Are you the original owner ?
How many miles on the car?
What area of the country?
Has it always been serviced by BMW?
REX or BEV?

Thanks very much

Hello OLDBMWGUY.

I am not the original owner. I bought the car from OffLeaseOnly in September of 2020. I don't know what the service record of the car was before that. The only clue I have as to where the car was previously to me was Colorado, as I found old insurance information in the glovebox that wasn't removed. Since I've had it, it's resided in South FL (Palm Beach County area). Current miles are just over 40,000, and it doesn't have the range extender.

I do have an update though that others might find helpful, and I believe a similar situation presented itself to another owner on this forum.

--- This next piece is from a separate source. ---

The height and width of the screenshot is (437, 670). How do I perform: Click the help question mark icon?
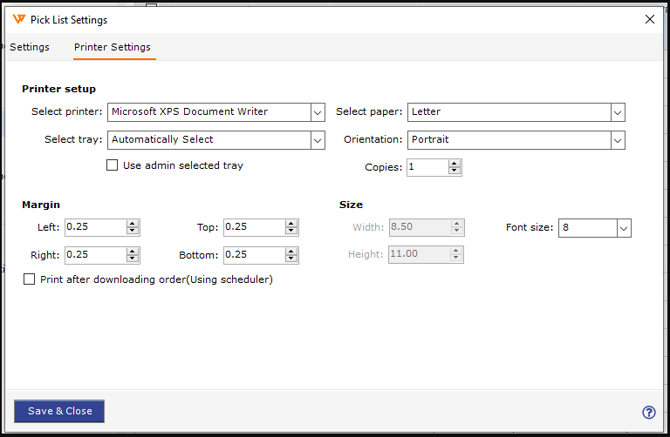[x=648, y=412]
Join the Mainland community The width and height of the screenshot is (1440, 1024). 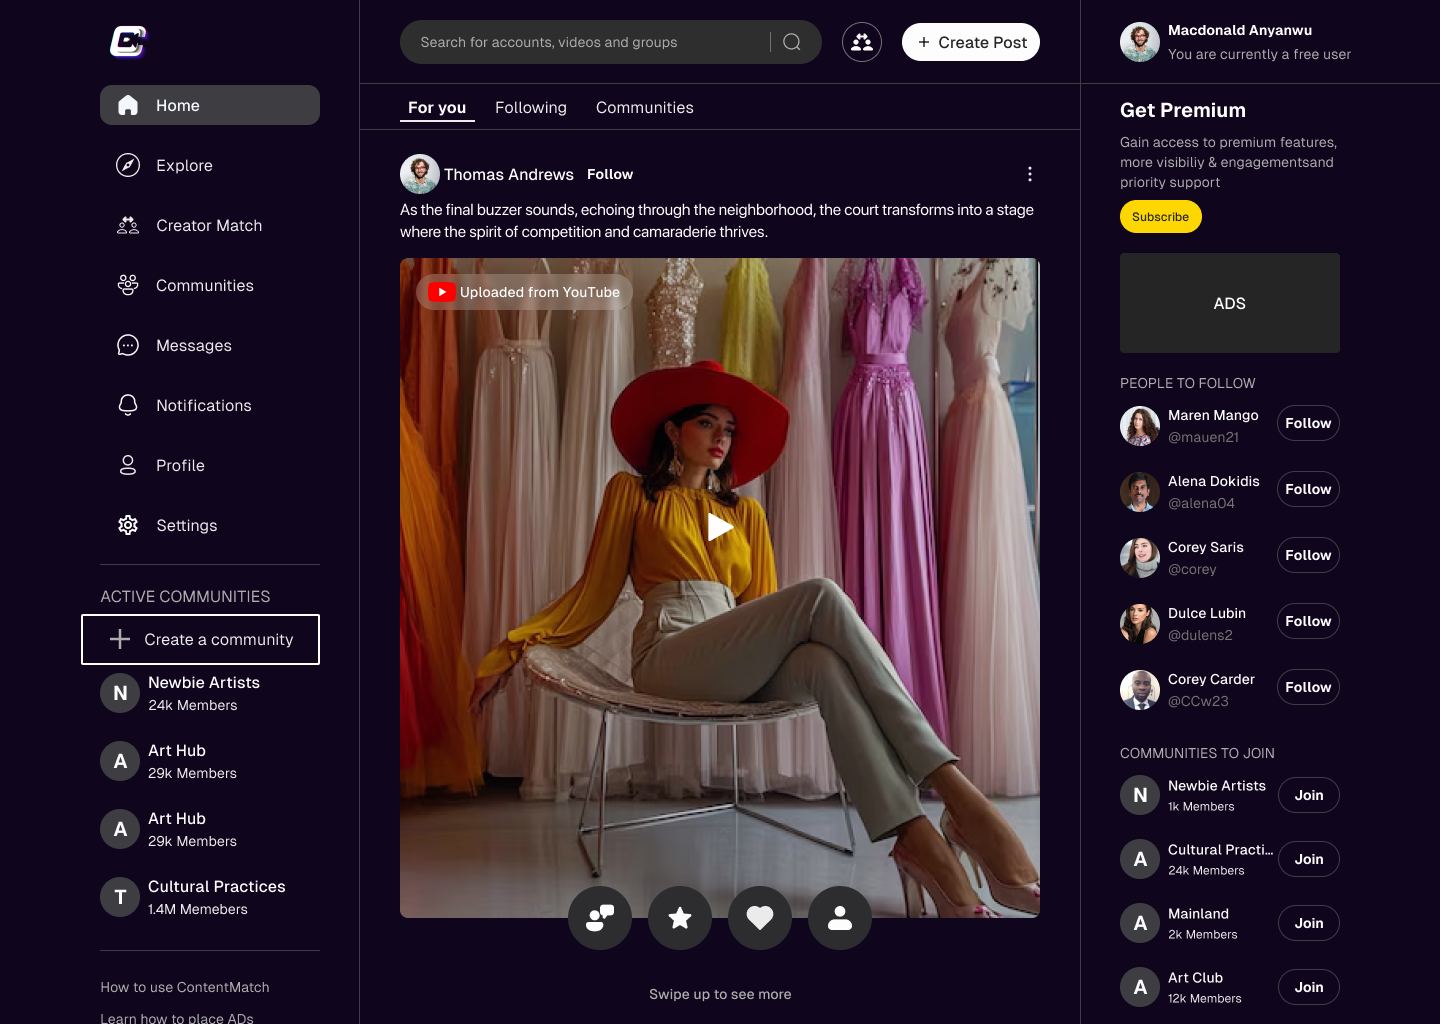[1308, 923]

I found a European auto repair shop that looked at my i3. I gave them all of the information that BMW gave me, and they did their own through investigation. Their findings were that while the air compressor was completely the culprit, the shrapnel only made it as far as the beginning of the condensor. There was no evidence of shrapnel at the exit, only the entry. So they're going to replace the air compressor and condensor both (OEM parts), and flush the rest thoroughly.

Their total cost? Just under $5000. And their repairs come with a 3 year warranty. I can have my car as early as this Friday.

And BMW charged me over $1000 for their lazy diagnostics, and had my car for a month while I appealed to BMW USA to fix their clearly faulty engineering, but shrugged their shoulders and told me its past warranty.

I hope others can find similar repair shops that can assist them with this issue should it arise. I wouldn't want them to go through this ridiculousness.
 
MKH said:
I'd pay to have only a new compressor installed but nothing more

Add in replacing the AC condenser - parts cost is around $400 (the radiator thing in the front). From my retired AC mechanic neighbor, the flow channels in the condenser are so small, they will have trapped most of the shrapnel from a compressor failure, his shop automatically replaced them if an AC compressor failed, as they could never be flushed out.

This checks with my experience posted above.
 
arkadysom said:
OLDBMWGUY said:
arkadysom,

Very sorry to hear of you A/C problem, it is uppermost on the minds of many of us I3 owners. I think many of us thought that the later models would not experience this problem. Here in Hawaii, I use the A/C non-stop all the time.

Could I please ask some questions?

Are you the original owner ?
How many miles on the car?
What area of the country?
Has it always been serviced by BMW?
REX or BEV?

Thanks very much

Hello OLDBMWGUY.

I am not the original owner. I bought the car from OffLeaseOnly in September of 2020. I don't know what the service record of the car was before that. The only clue I have as to where the car was previously to me was Colorado, as I found old insurance information in the glovebox that wasn't removed. Since I've had it, it's resided in South FL (Palm Beach County area). Current miles are just over 40,000, and it doesn't have the range extender.

I do have an update though that others might find helpful, and I believe a similar situation presented itself to another owner on this forum.

I found a European auto repair shop that looked at my i3. I gave them all of the information that BMW gave me, and they did their own through investigation. Their findings were that while the air compressor was completely the culprit, the shrapnel only made it as far as the beginning of the condensor. There was no evidence of shrapnel at the exit, only the entry. So they're going to replace the air compressor and condensor both (OEM parts), and flush the rest thoroughly.

Their total cost? Just under $5000. And their repairs come with a 3 year warranty. I can have my car as early as this Friday.

And BMW charged me over $1000 for their lazy diagnostics, and had my car for a month while I appealed to BMW USA to fix their clearly faulty engineering, but shrugged their shoulders and told me its past warranty.

I hope others can find similar repair shops that can assist them with this issue should it arise. I wouldn't want them to go through this ridiculousness.

Your story sounds very similar to mine. I’m also in Palm Beach County and found a shop off Okeechobee Blvd (right up the street from Braman BMW ironically) that quoted me $3,700 for the repair.

Hope all goes well with your repair.